- **EXCERPT TO READ**:
Begin

Until recently, I liked Barack Obama more because I liked Hillary Clinton less. When I voted for him in the California Primary, I was still wondering if he was electable. My racial memory told me that white men ruled the U.S. and white women were not far behind. Then came immigrant men, immigrant women, black women, and black men, in that order.

Would Obama’s success allow me to forge a different understanding of race in the U.S.?

Yet what seemed most attractive about Obama was not his race but his multicultural pedigree.

I have always called myself a “global villager,” but Obama is a “global villager” par excellence. He comes from several continents, races, cultures, and communities.

His journey as a global villager has been the reverse of mine. I belong to a generation of people who had homogeneous roots but who assimilated into different cultures because they felt constrained by their own parochial backgrounds.

Obama, on the other hand, has no single root, no homogeneous identity to cater to; he has had to discover where he belongs.

In that sense, Obama has more in common with my children, who, with an Indian mother and a British father, straddle two worlds, never quite belonging to either. My sons can never be completely accepted in the Anglo culture because of their dark skin; yet they cannot fully fit into their Indian family whose language and daily life they scarcely know.

For them, Obama is a guiding light, a person who could have chosen to identify exclusively with his WASP roots but instead opted to commune with his African lineage as well.

Obama brings home to us the complexity of today’s globalized world, where a Norman Rockwell childhood is just as anthropologically curious as the rites of a Papua New Guinea tribe.

Sadly, it is the Norman Rockwell picture that many Americans would rather hang on to, if cable news media are any indication. They would choose not to acknowledge the conflicted loyalties the 21st-century demands from all of us.

Like Obama’s white grandmother, who, in spite of her black grandson, felt fearful of black men, we Indian Americans are often afraid of our children losing jobs to their cousins back home. Like Obama, who once attended school in Islamic Indonesia, many second-generation Indian Americans are searching for their cultural underpinnings in the ashrams and temples of America even as they are decrying Hindu fundamentalist violence in India.

Obama has been labeled a black leader in the footsteps of Rev. Martin Luther King. But watching the TV coverage of King’s life on the 40th anniversary of his assassination, I was struck by how King had been less a black leader and more a world leader.

Comparing King’s words to Barack Obama’s speech on race, the real reason I am drawn to Obama became crystal clear.

End

- **DATA**:
Begin

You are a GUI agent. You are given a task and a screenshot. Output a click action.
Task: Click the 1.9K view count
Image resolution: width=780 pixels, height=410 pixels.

End

- **PROBLEM A**:
Quote the essay on Obama from "Sadly, it is" to "from all of us.".
- **PROBLEM B**:
Please continue the essay on Obama from its last sentence.
The lines above come from a different source than the essay on Obama.

- **RESPONSE A**:
Sadly, it is the Norman Rockwell picture that many Americans would rather hang on to, if cable news media are any indication. They would choose not to acknowledge the conflicted loyalties the 21st-century demands from all of us.

- **RESPONSE B**:
Obama is to Martin Luther King what Nehru was to Gandhi. Obama adapts Martin Luther King’s spiritual teachings to today’s complex world. When Barack speaks of his several worlds, he reminds me of Jawaharlal, who spoke of being caught between the East and the West and not belonging to either. Like Nehru, whose literary musings allowed us to understand the equal underpinnings of his political philosophy in Vedic scriptures and in the words of Carlyle and Demosthenes, Obama speaks of Rev. Wright and of Faulkner in the same breath.

Just as Nehru tried to explain why he would never forget his duty to the Muslims, however divisive, Obama tries to make us understand why he would never abandon Rev. Wright. Like Nehru and Gandhi, who appealed to the Brahmins to share power with the lower castes, Obama tries to give voice to the underclass by appealing to the higher consciousness of whites and blacks alike.

Just as Nehru interpreted for the Brahmins the anger of the untouchables, Obama tries to explain to the whites the righteous anger of blacks.

That anger has to be articulated, if this country is ever to create a more equitable society.

The right wing’s equating this anger to the rhetoric of Rush Limbaugh or John Hagee is fatally flawed because right wing bigotry has its roots in the greed of the powerful, while black rage is rooted in the dispossession of the downtrodden.

When Obama explains the roots of this rage, we need to listen carefully. His words pave the way to facing the truth and moving toward reconciliation, a reconciliation that is sorely needed if we are to face the hard challenges of the 21st century.

In fact, the U.S. government needs to admit fault and apologize to the African Americans for centuries of wrongdoing just as the government of Australia did recently to the Aborigines.

Alas, instead of congratulating Obama for abandoning the oversimplification of the sound bite, many Republicans and Democrats criticized his tone of ambivalence.

So watching the celebration of Rev. King’s life 40 years after his death, I could not help feeling fearful for Obama. Would some Americans choose to destroy Obama rather than apologize for slavery and its legacy of segregation and abuse, I wondered?

But the next day, stopping at Chicago’s airport on my way to a conference, I sensed a different vibe. Stores selling Chicago Blues memorabilia had never seemed livelier. There was pride in the air, as I purchased a “Barack Obama for President 2008” t-shirt.

Suddenly, I felt hopeful of a more perfect union.

I felt certain that electing as the leader of the free world a man who belongs to many continents and races and loyalties would finally move us toward a post-racial, post-globalization, post-climate-change reality.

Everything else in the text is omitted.